Republican leaders said they look forward to the session, which may take place at Blair House, the official state guesthouse, across from the White House. But the Senate and House Republican leaders called on Mr Obama to begin by scrapping draft Bills passed by Democrats last year, something the president will not consider.
Mr Obama appeared to have given up on healthcare after the late Senator Ted Kennedy’s seat was lost – and with it the Democrats’ filibuster-proof, 60-vote majority – last month. In his State of the Union address on January 27th, Mr Obama said jobs were his top priority, and mentioned healthcare only in passing.
A meeting between Mr Obama and Republicans at their retreat in Baltimore on January 29th was a turning point. Mr Obama departed from his usual scripted speeches and engaged in spirited repartee with Republicans, chiding them for portraying him as a socialist and healthcare reform as a “Bolshevik plot”. When asked if he had time to take more questions, the President said, “You know, I’m having fun.”
Mr Obama’s opponents have criticised him for breaking a campaign promise to broadcast last year’s healthcare debates. And, they claim, he did not try to involve Republicans in the reform. By calling for the February 25th healthcare summit, on primetime television just before the Super Bowl football championship on Sunday night, Mr Obama took the nation as his witness, and called the Republicans’ bluff.
He told CBS News he wanted to ask the Republicans: “How do you guys want to lower costs? How do you guys intend to reform the insurance market so that people with pre-existing conditions, for example, can get health care? How do you want to make sure that the 30 million people who don’t have health insurance can get it?

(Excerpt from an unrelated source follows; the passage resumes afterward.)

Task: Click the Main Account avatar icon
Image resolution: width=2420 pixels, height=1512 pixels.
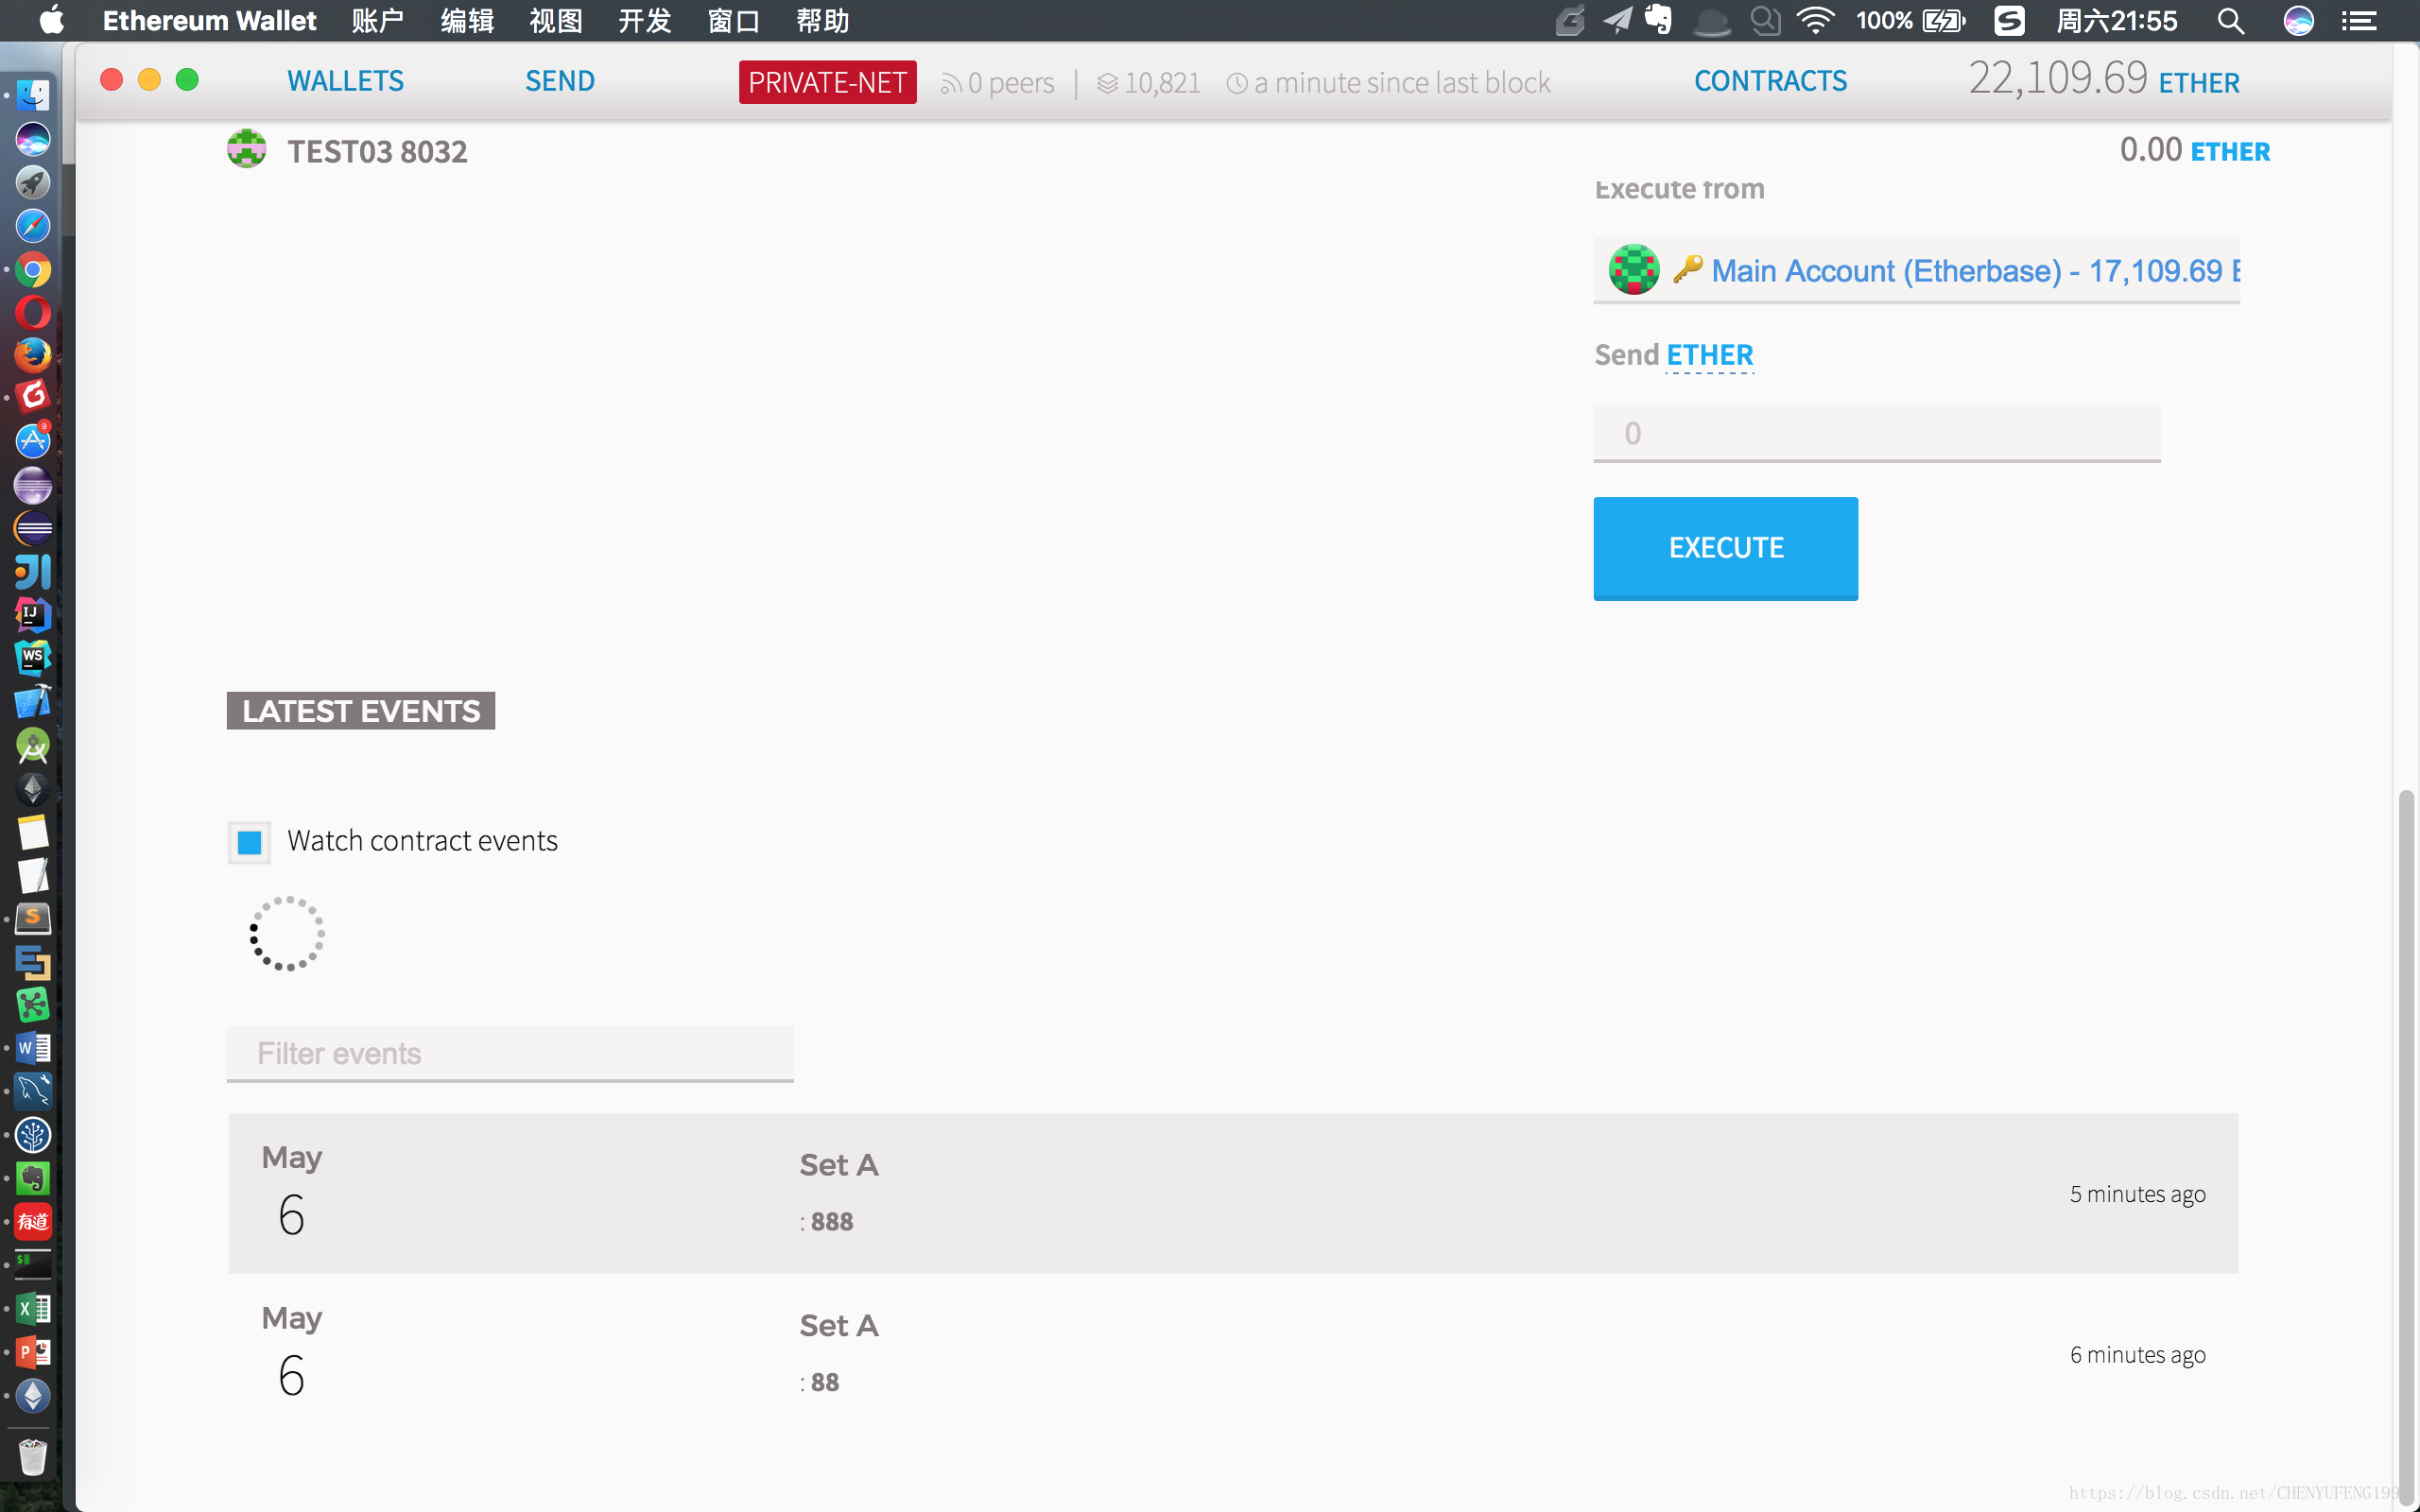Action: [1634, 270]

What are your ideas specifically?”
Mitch McConnell, the Senate Republican leader, said Mr Obama should initiate dialogue “by shelving the current health spending Bill”. John Boehner, the House Republican leader, also called on the president to scrap the Bills voted by the House in November and the Senate in December “and focus on the kind of step-by-step improvements that will lower healthcare costs and expand access”.
Democratic leaders were attempting to reconcile the Senate and House versions when Senator Kennedy’s former seat was lost to Republican Scott Brown, who spoke out against healthcare reform in his campaign.
The White House says Democrats will present a unified plan at the February 25th summit. A Democratic plan now circulating in Washington would ask the House to pass the Senate healthcare Bill.
Some provisions, in particular a tax on plans that could affect labour union members, and outlandish concessions to several Senators in exchange for their votes, are unacceptable to House Democrats. These might be modified in a “budget reconciliation Bill” that would be attached to the overall budget Bill to avoid a filibuster.